Мальтус был очень и очень неправ в своих рассуждениях, но его идея дала Дарвину тот толчок, которого ему нехватало. Теперь у него была исходная точка для рассуждений — борьба, перенаселение и прочее. Материал накоплялся, теория росла, а в голове ее автора улеглось еще далеко не все. Особенно трудно было ему отделаться от роли «творца» в природе — церковные догмы давали себя знать. И в своем дневнике «Путешествия на Бигле» он распространялся об этом творце и даже блеснул такой фразой: «Зачем созданы многие животные, играющие ничтожную роль в природе?»

Заняв довольно прочное положение в лондонском ученом мире, подкрепив его ученой степенью магистра, он решил жениться. Его двоюродная сестра Эмма Веджвуд была очень милой девушкой, он знал ее с детства, и вот из мисс Веджвуд она сделалась миссис Дарвин. Жена стала для него верной подругой, и если мало помогала ему в его научных трудах, то ухаживала за ним, как хорошая больничная сиделка, что постоянно болевшему Дарвину было очень кстати.

Через год у Дарвинов родился первый ребенок, и отцу сразу прибавилось дела. Он очень любил своего сынишку, названного Эразмом в честь знаменитого деда[37], но еще больше любил он — наблюдать. Когда ребенок захлебывался от крика, Дарвин вместо того, чтобы утешить его, следил за игрой мышц на его покрасневшем личике, чуть не подсчитывая слезинки, катившиеся из зажмуренных глаз. А потом в особой записной книжке кривые строки каракуль навеки отмечали, как плачет, смеется и гримасничает человеческое дитя.

— Это очень важные наблюдения, — говорил Дарвин Эмме, нередко упрекавшей его в излишней любознательности. — Выяснить происхождение мимики человека, проследить ее и сравнить с мимикой животных — поучительнейшая задача.

За наблюдением детского плача и смеха, за выяснением судеб и происхождения чернозема, за правкой корректур статей и «Путешествия на Бигле» и за подготовкой к печати «Происхождения коралловых островов» три года прошли незаметно. Дарвин часто прихварывал. Иногда он ездил лечиться в водолечебницу, а иногда навещал своих родственников Веджвудов в их прекрасном именьи. Для Эммы стало ясно, что Лондон не годится для них — климат плох, и она быстро перешла от слов к делу. Съездила в одно место, в другое и в одно прекрасное утро пригласила мужа проводить ее.

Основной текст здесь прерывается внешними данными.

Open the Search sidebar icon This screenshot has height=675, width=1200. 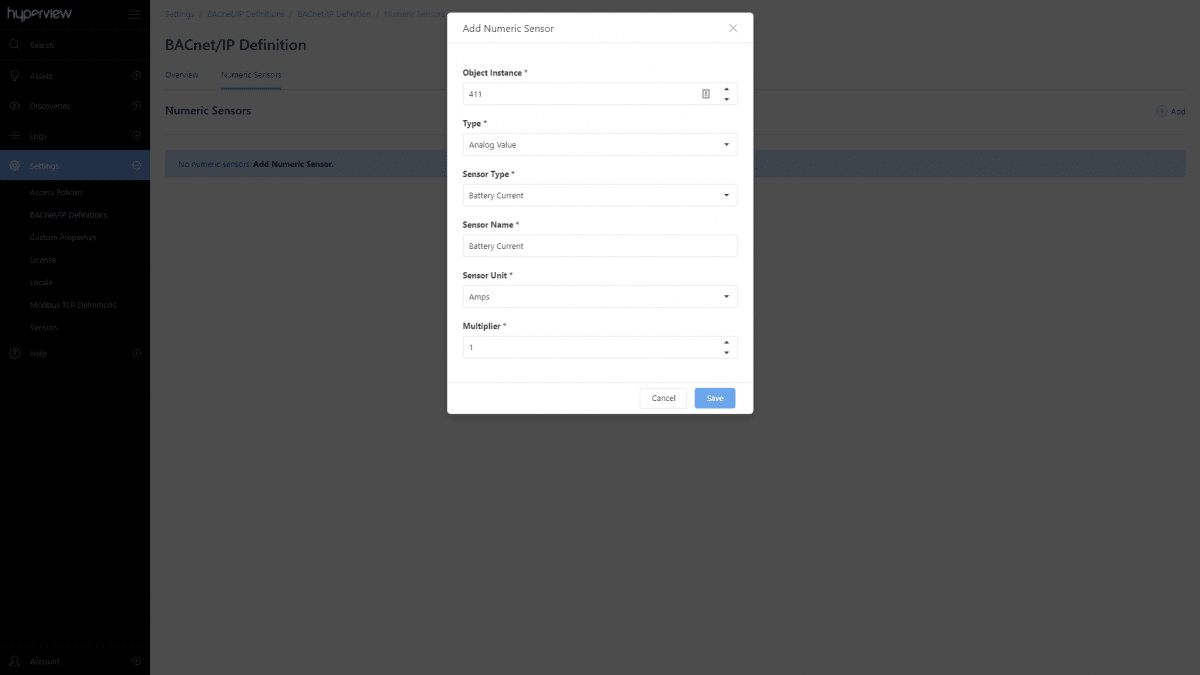14,44

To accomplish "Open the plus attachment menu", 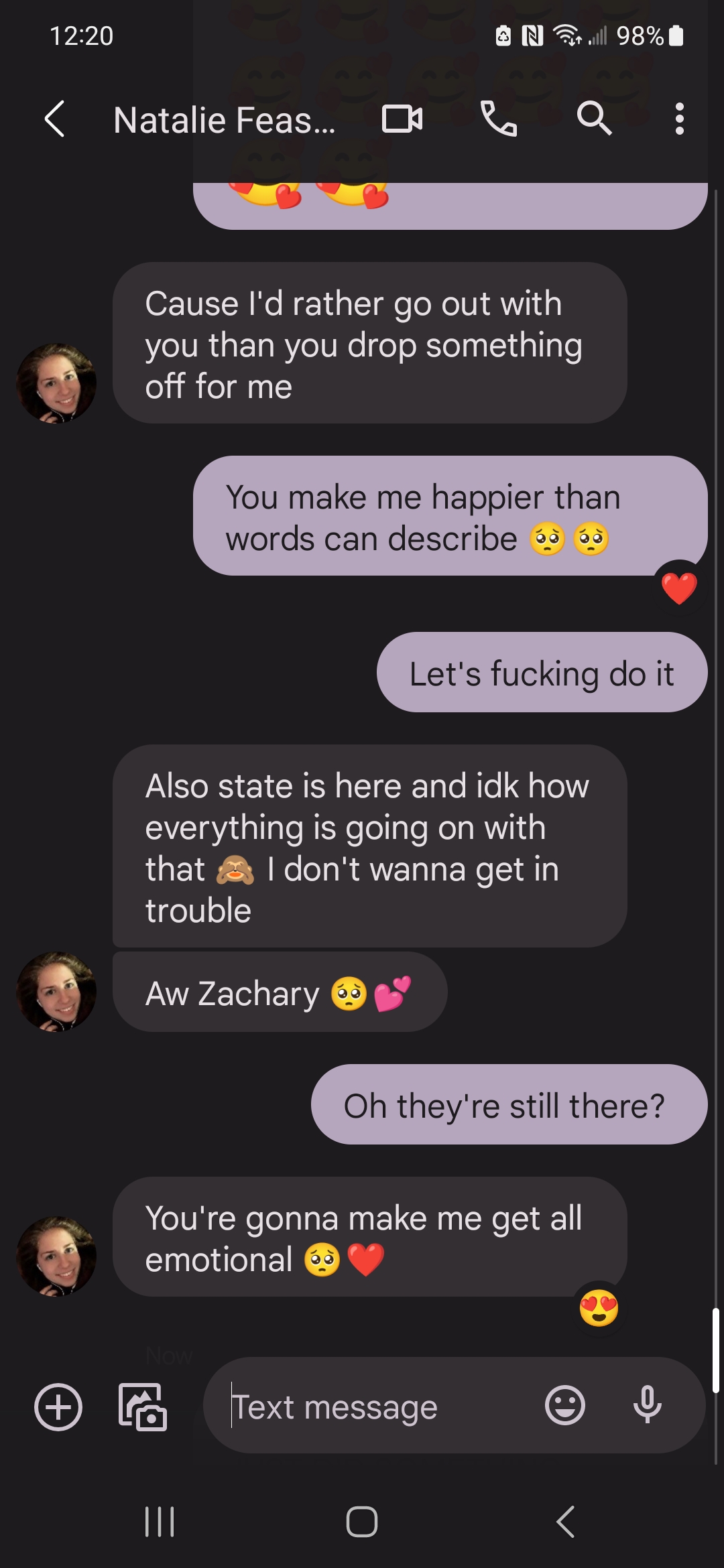I will (x=58, y=1407).
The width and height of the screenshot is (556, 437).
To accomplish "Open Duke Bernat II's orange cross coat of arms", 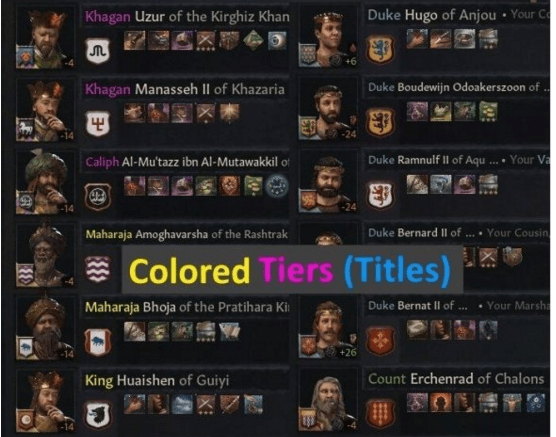I will pos(380,341).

— Я нашла очень недурное местечко около Дауна.

Дарвину понравились окрестности Дауна.

14 сентября 1844 года Дарвины переехали в Даун. Здесь Дарвин прожил до самой смерти, только изредка наезжая в Лондон.

В Дауне у него было больше времени, и он тотчас же принялся за разработку ряда вопросов.

Он вздумал изучить так называемых усоногих раков. Не думайте, что он задался целью уличить в обмане средневековых монахов — ведь они уверяли, что именно некоторые из этих раков — «морские жолуди» — превращаются в настоящих гусей. Нет, эти раки были очень интересны по своей внешности и по образу жизни, и вот это-то и привлекло к ним внимание Дарвина. Он начал изучать их анатомию, а заодно пришлось заняться и классификацией. Ему нелегко далось это дело: он то возводил какую-нибудь форму в достоинство вида, то разжаловывал ее в разновидности, а потом вдруг делал скачок и для той же формы устанавливал особый род. Он долго мучился с этими усоногими раками, проклиная тот день, когда вздумал заняться ими, но зато через несколько лет напечатал два увесистых тома об этих животных. На этой работе он на собственном опыте убедился — как трудно бывает ограничить вид, как странны и непостоянны могут быть иные разновидности, как условна, в конце концов, вся наша классификация. Это была как бы подготовка к дальнейшим работам, и не сделай Дарвин этого, он вряд ли мог бы справиться со своим «Происхождением видов»: для того, чтобы писать о происхождении вида, нужно прежде всего хорошо знать, что такое — вид. Он не узнал этого толком, как не знают этого и сейчас, но зато он узнал, что разновидность может в зависимости от вкусов ученого оказаться то видом, то разновидностью.

— Раз не всегда можно провести точную границу между видом и разновидностью, то не значит ли это, что разновидность — зарождающийся вид? — спросил он сам себя.

Это была великая мысль!

Лайелль показал, что поверхность суши изменяется медленно, изменяется путем эволюции, а не катастроф. Это очень понравилось Дарвину: у него уже были кое-какие соображения на этот счет. Но нехватало главного: что за причина лежит в основе этой эволюции, почему все животные и растения кажутся такими приспособленными и такими «разумно» устроенными?